Welcome to Reason: In the regime of COVID, is labour the king? 

This rural development work, which is meant to provide some gainful employment to less educated or uneducated rural labourers, is now attracting PhDs and other postgraduates
Pic: Edex Live
Pic: Edex Live

Education is the most powerful weapon which you can use to change the world
— Nelson Mandela, Former President of South Africa

This topic is provoked by media headlines about people with PhDs among those enrolling for MGNREGA work. For the uninitiated, a few lines behind these abbreviations: National Rural Employment Guarantee Act 2005, later renamed as the Mahatma Gandhi National Rural Employment Guarantee Act (MGNREGA), is labour law and social security measure that aims to guarantee the ‘right to work’. It aims to enhance livelihood security in rural areas by providing at least 100 days of wage employment in a financial year to every household whose adult members volunteer to do unskilled manual work. 
According to media reports, COVID-19 has made many degree-holders, including PhD scholars, unemployed and who now work under the MGNREGA banner. There are many postgraduate degree holders who are rushing to be employed under this banner. This rural development work, which is meant to provide some gainful employment to less educated or uneducated rural labourers, is now attracting PhDs and other postgraduates.
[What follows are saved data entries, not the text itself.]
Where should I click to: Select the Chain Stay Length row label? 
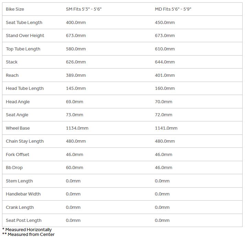pos(25,141)
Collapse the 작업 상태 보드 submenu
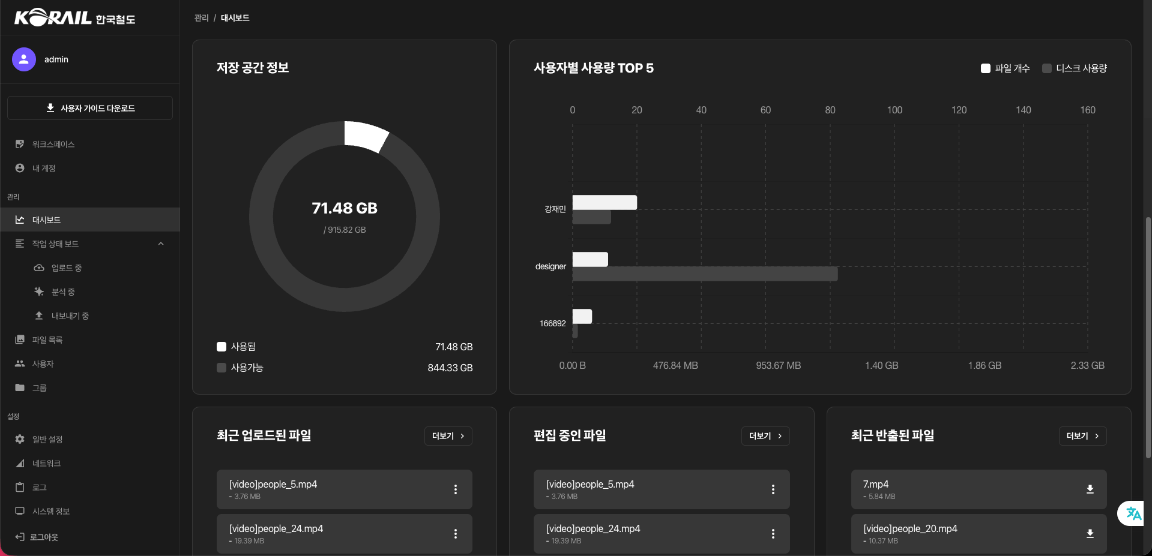The width and height of the screenshot is (1152, 556). tap(160, 244)
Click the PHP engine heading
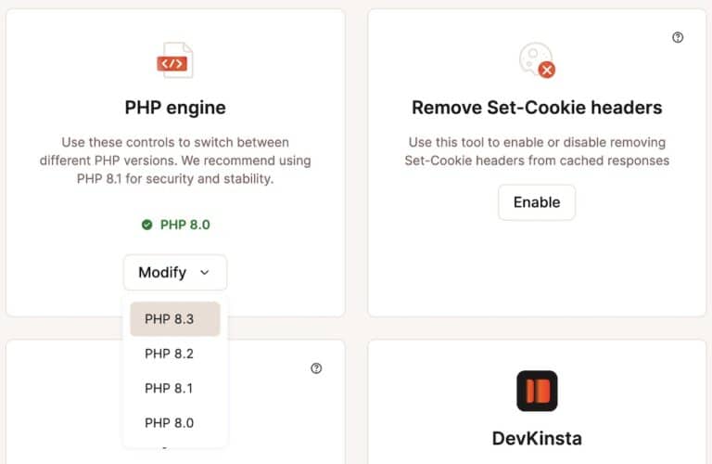 click(x=175, y=108)
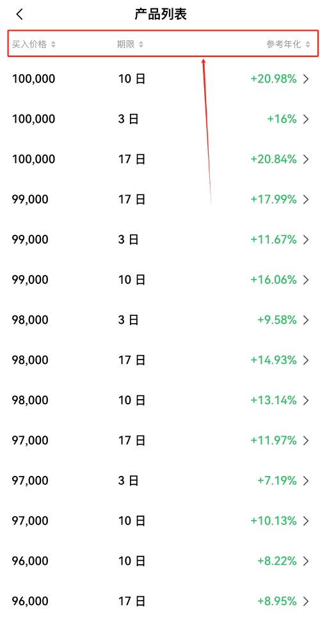This screenshot has height=623, width=320.
Task: Open chevron next to +16% product
Action: click(x=306, y=119)
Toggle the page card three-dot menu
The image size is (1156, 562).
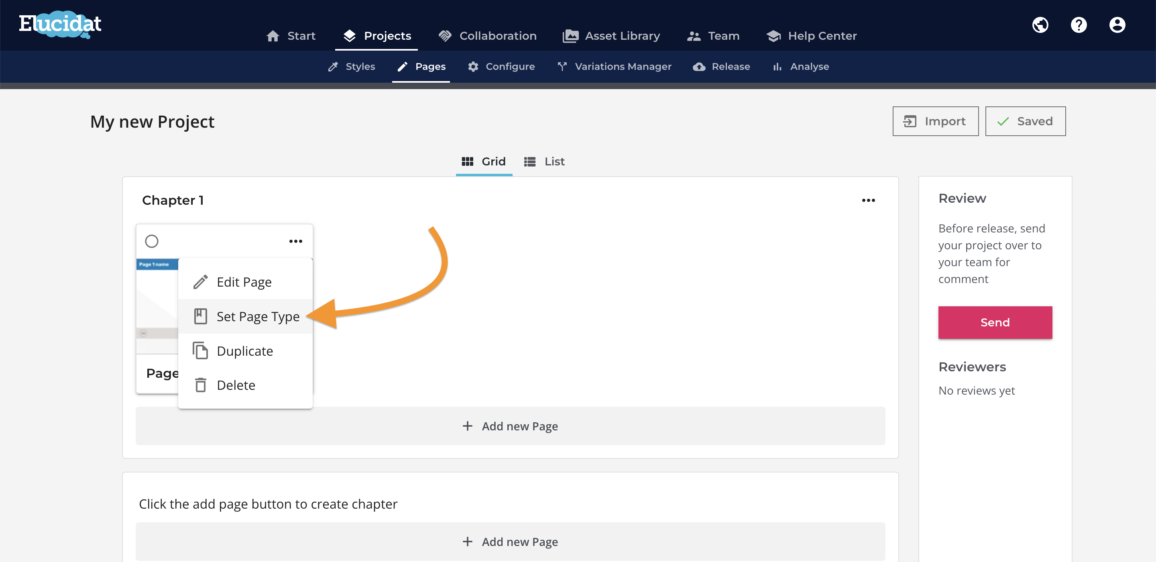click(x=296, y=241)
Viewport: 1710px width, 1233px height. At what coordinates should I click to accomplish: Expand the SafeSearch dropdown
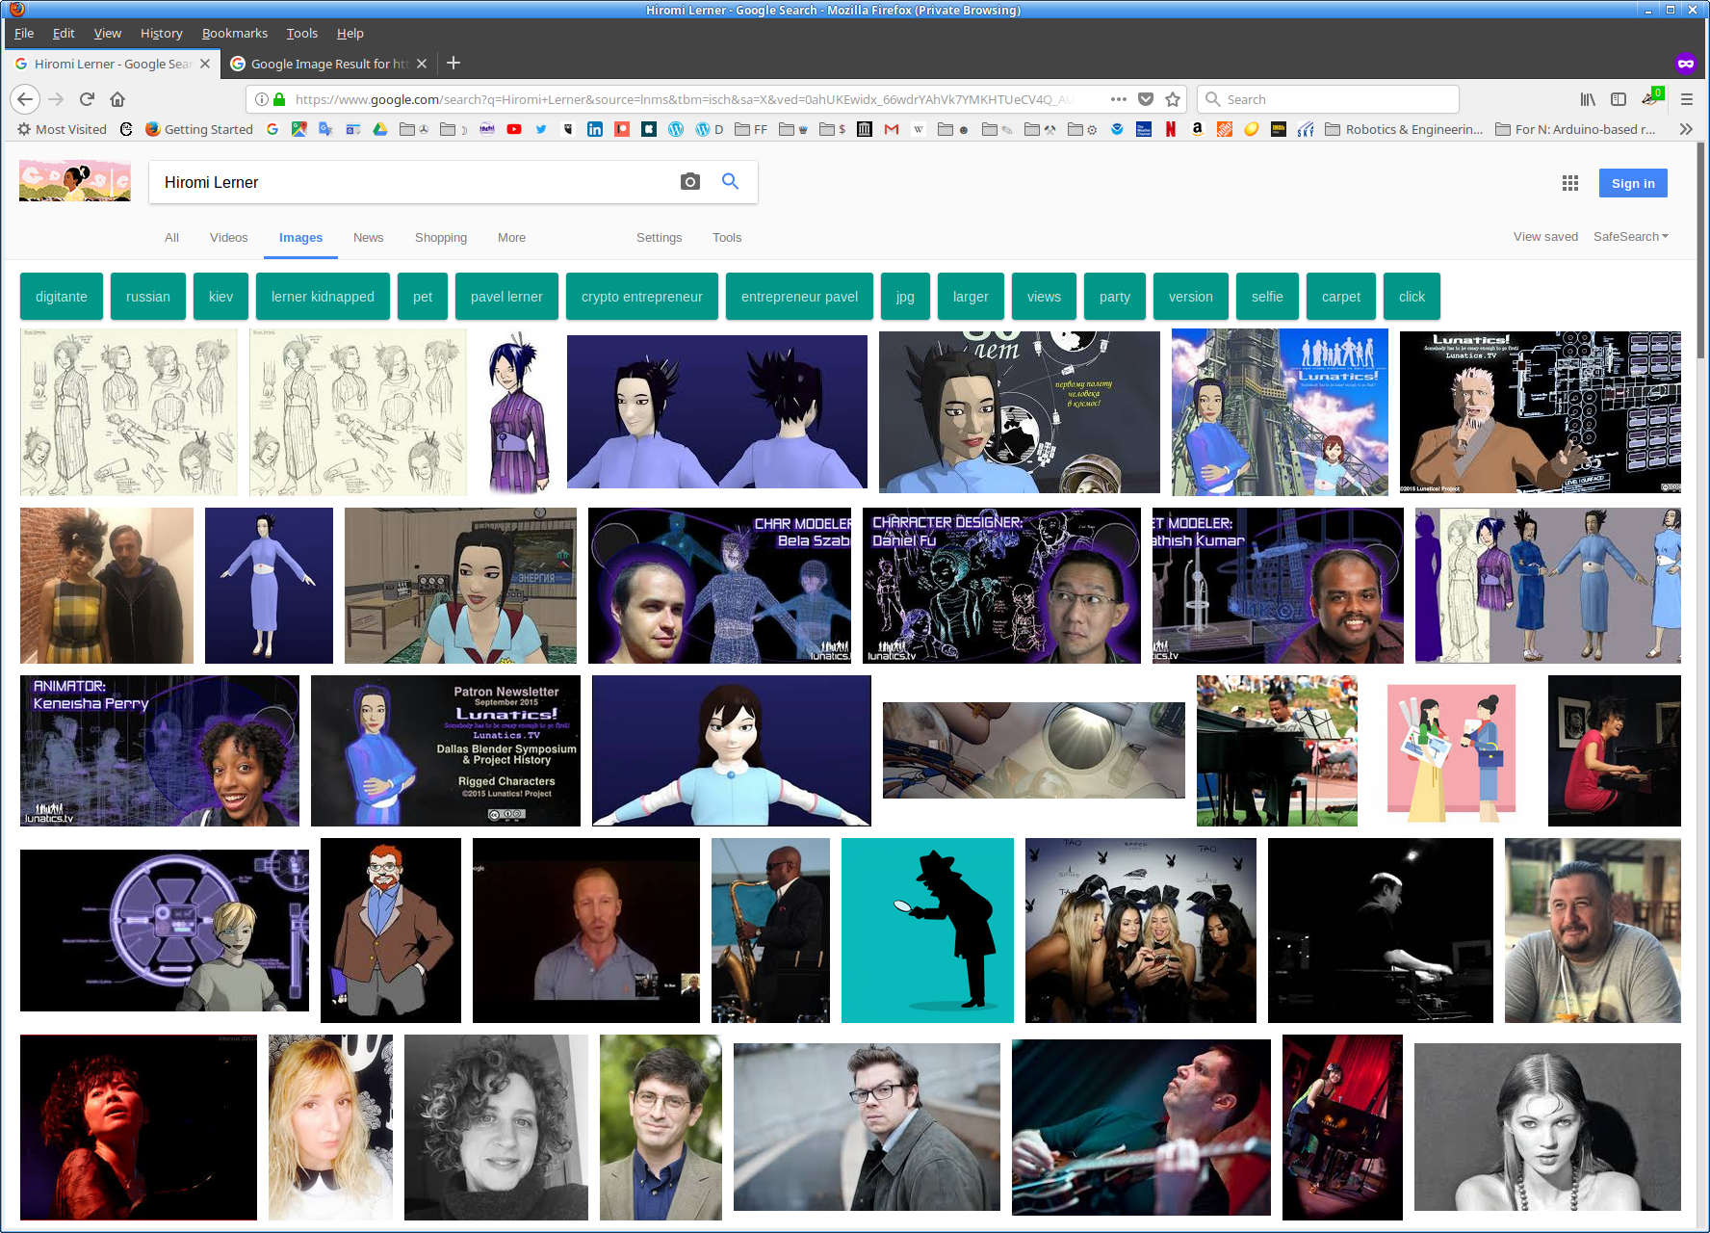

The work involves hard physical labour like digging percolation pits and construction of soak pits. 
This news drove me to high-sounding quotations with which I normally start my topic-essays. 
Here are some:
If you are planning for a year, sow rice; if you are planning for a decade, plant trees; if you are planning for a lifetime, educate people 
- Chinese Proverb  
Teachers open the door, but you must enter by yourself - Chinese Proverb
An investment in knowledge pays the best interest - Benjamin Franklin
Despite Franklin’s promise of best interest, the current COVID-induced situation has let down postgraduates, including PhD students, and driven them to doing hard manual work to keep the fire burning in their homes. The alternative is starving themselves and those who depend on them to provide a decent standard of living. 
That takes me back to my school days, 70 years ago, and I quote from memory: “Education is the preparation to meet life’s situations.”